Sant’Angelo il Paese delle Fiabe continua ad arricchirsi di nuove meraviglie. Dopo la forzata pausa a causa del lockdown il progetto di murales e installazioni del borgo viterbese è ripartito a pieno regime.

Le prime due opere messe in pista sono assai significative dal punto di vista simbolico. Si tratta de L’alba di un nuovo giorno, un piccolo murale di Stefania Capati che rappresenta soprattutto un auspicio di speranza dopo i mesi bui del coronavirus: “La fiaba è il luogo di ogni speranza come l’alba di un nuovo giorno”, vi è scritto sopra.

L’alba di un nuovo giorno

Accanto è la scalinata su cui Simona Selvetti ha, invece, dipinto la frase: “Vieni con me dove nascono i sogni e dove il Tempo non è programmato pensa solo cose felici e il tuo cuore volerà sulle ali per sempre”; un altro modo per augurare a tutti di lasciarsi alle spalle il periodo del Covid19 e di riconquistare la serenità e la voglia di esplorare e divertirsi.

Vieni con me dove nascono i sogni e dove il Tempo non è programmato pensa solo cose felici e il tuo cuore volerà sulle ali per sempre

Ci si è nuovamente dedicati, quindi, all’allargamento del progetto prevedendo una serie di opere da giugno a ottobre.

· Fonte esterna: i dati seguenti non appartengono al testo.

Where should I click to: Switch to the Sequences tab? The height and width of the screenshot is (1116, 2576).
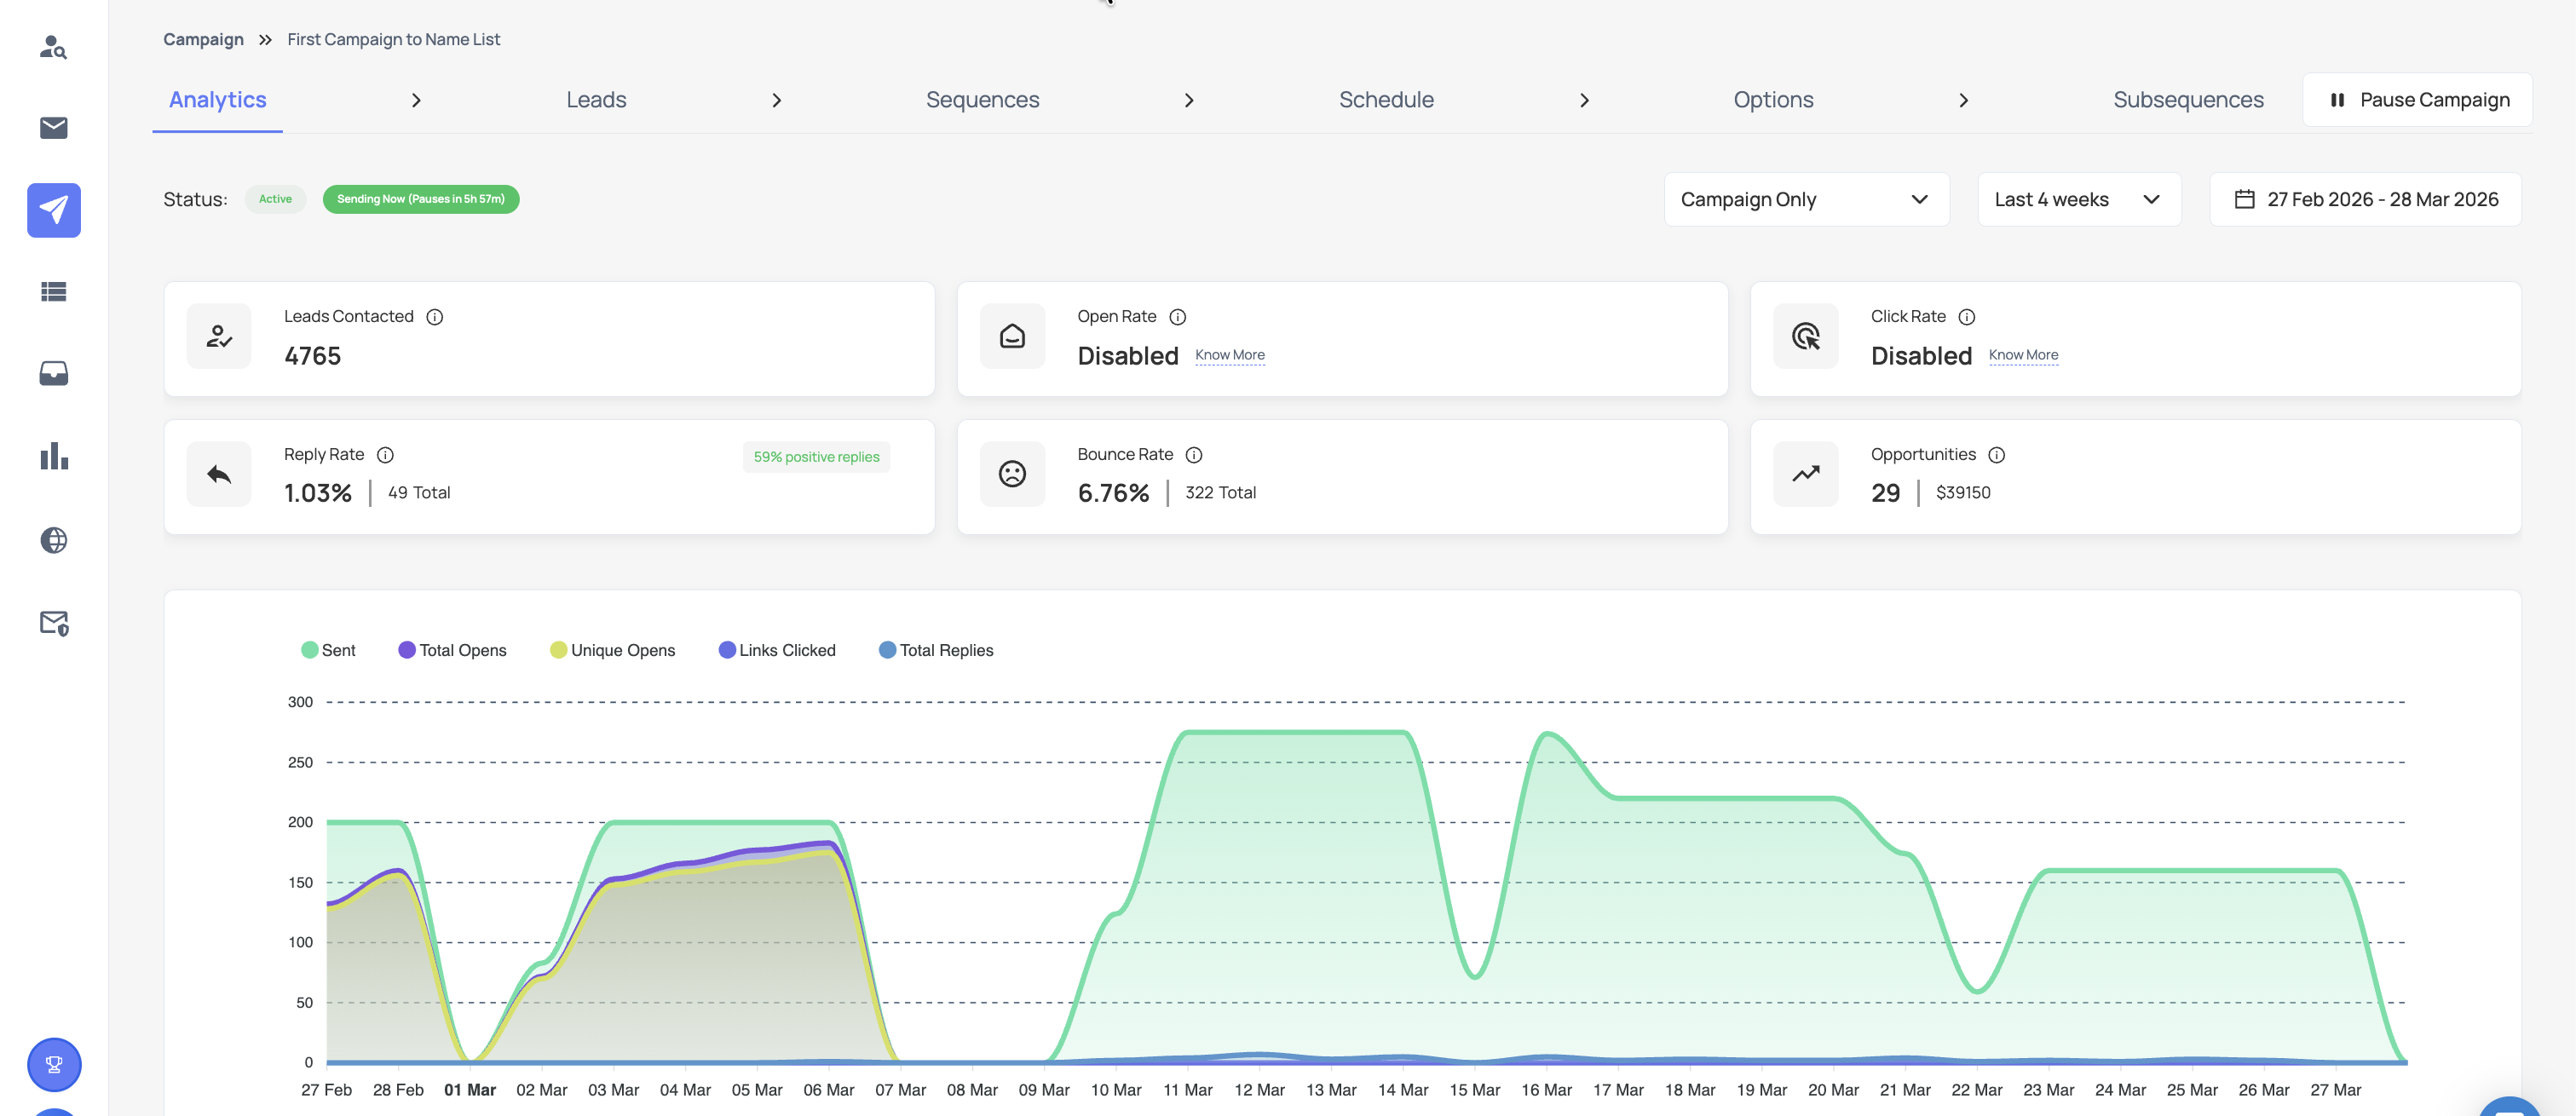click(982, 100)
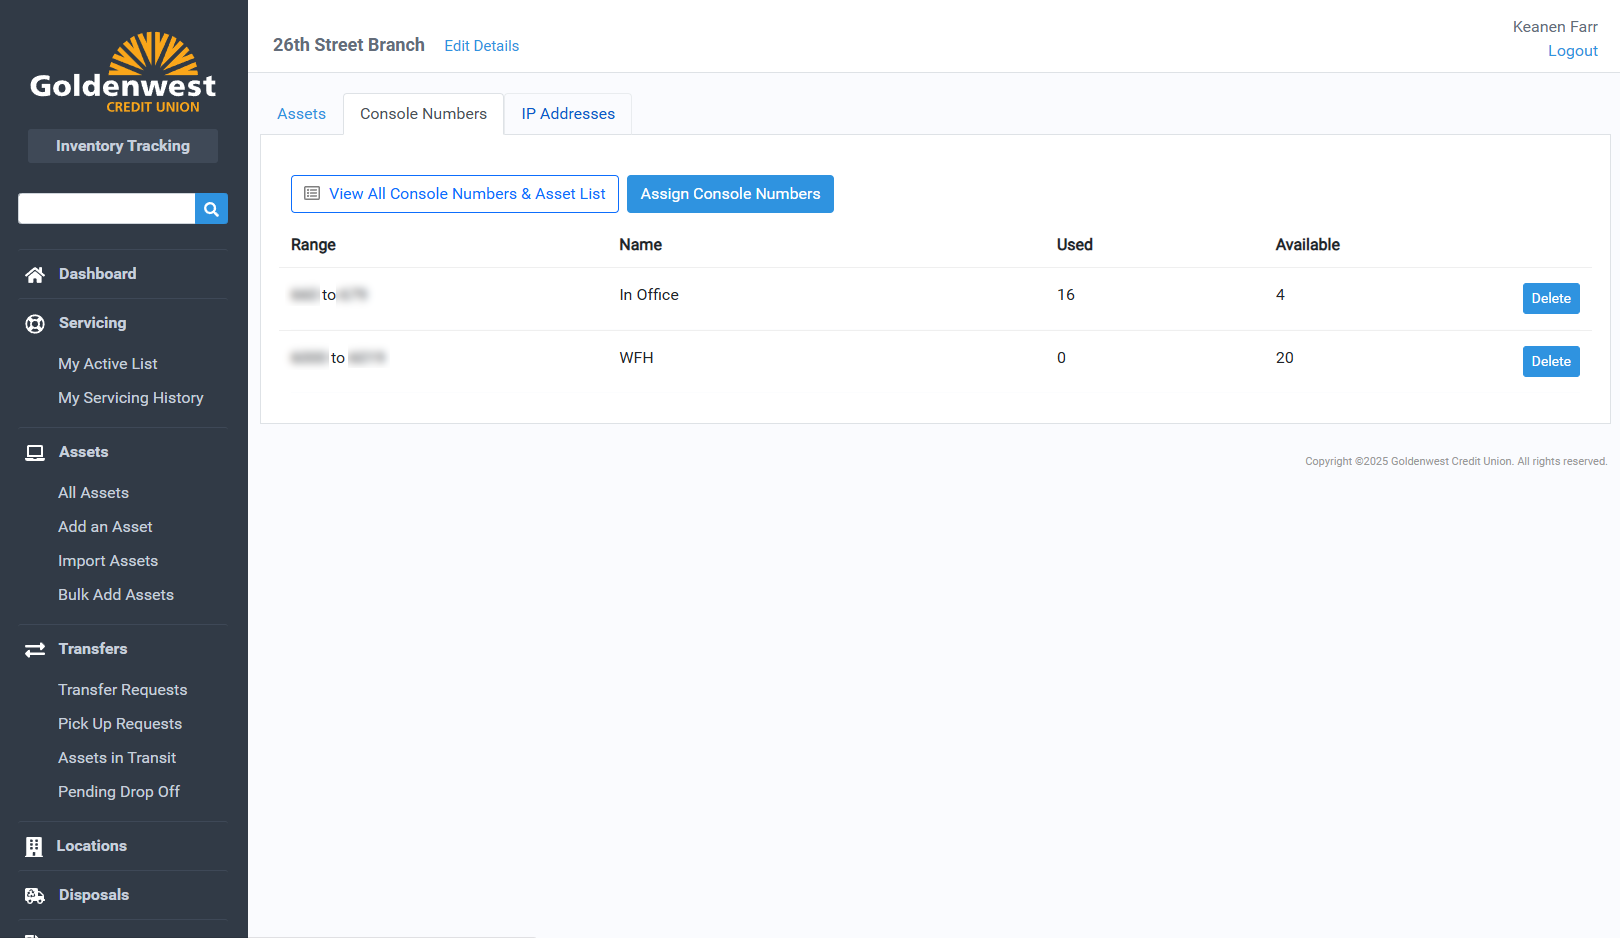Click the Locations building icon
1620x938 pixels.
click(34, 847)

La prima artista ad arrivare a Sant’Angelo è stata Stefania “Stereal” Marchetto, già autrice de La spada nella roccia. La Marchetto, milanese, è stata così brava a far risaltare come protagonista la sua Cenerentola ricca di colori che il suo murale può notarsi persino dalle terrazze del castello Costaguti, nella vicina Roccalvecce. Un grazie a Marco Corba di Grotte Santo Stefano che col suo elevatore ha reso possibile l’opera.

Cenerentola

La tedesca Lena Ortmann, in arte Layla Xing, grazie alla sponsorizzazione dell’Ortofrutta di Paolo Posti, ha, invece, dato vita a un murale complesso: una estesa versione di Biancaneve e i sette nani che occupa ben due facciate partendo dalla piazza principale del paese sin verso via Umberto. Decine di metri di colori e sfumature in cui, oltre ai protagonisti classici (Biancaneve, il cavaliere, la strega e lo specchio, i nanetti), trovano posto anche ospiti inattesi: pipistrelli, coniglietti e cascate di fiori. Ringraziamo il simpatico Eric che si è prodigato per la piena riuscita di tutto.

Biancaneve e i sette nani 

Biancaneve

Giusy Guerriero, invece, artista di Monterotondo, ci ha donato La bella e la bestia, anche questo un murale dai toni accesi. La fiaba, ispirata anche da racconti latini, si formò durante il Cinquecento ed è nota soprattutto nella tarda versione di Jeanne-Marie de Beaumont (1756). Ciò che pochi sanno è che la celebre storia d’amore fra il mostro e la bella avrebbe una base storica che riconduce al territorio viterbese. Secondo lo storico Roberto Zapperi, infatti, la “bestia” altri non sarebbe che Pedro Gonzales, un uomo affetto da ipertricosi, cioè da una crescita abnorme dei peli del corpo. Pedro, nativo delle Canarie conquistate dalla Spagna, fu “donato”, come prigioniero e fenomeno della natura, dalla Spagna a Enrico II di Francia in occasione delle nozze con Caterina de’ Medici. Qui Pedro acquistò progressivamente importanza tanto da acquisire un titolo onorifico e sposare una bellissima damigella al seguito della regina. Dopo il matrimonio Pedro arrivò in Italia stabilendosi a Capodimonte, sul lago di Bolsena, ove morì nel 1612. Un ringraziamento va a Mauro Papagni, titolare di Bimbi Vip a Tuscania, che ha sponsorizzato questo murale dagli inaspettati retroscena.

La bella e la bestia

Il progetto, ovviamente, non si ferma qui. Presto altre storie e opere abbelliranno il borgo di Sant’Angelo che si prepara a contagiare positivamente con l’arte e i colori e la fantasia le terre della Tuscia.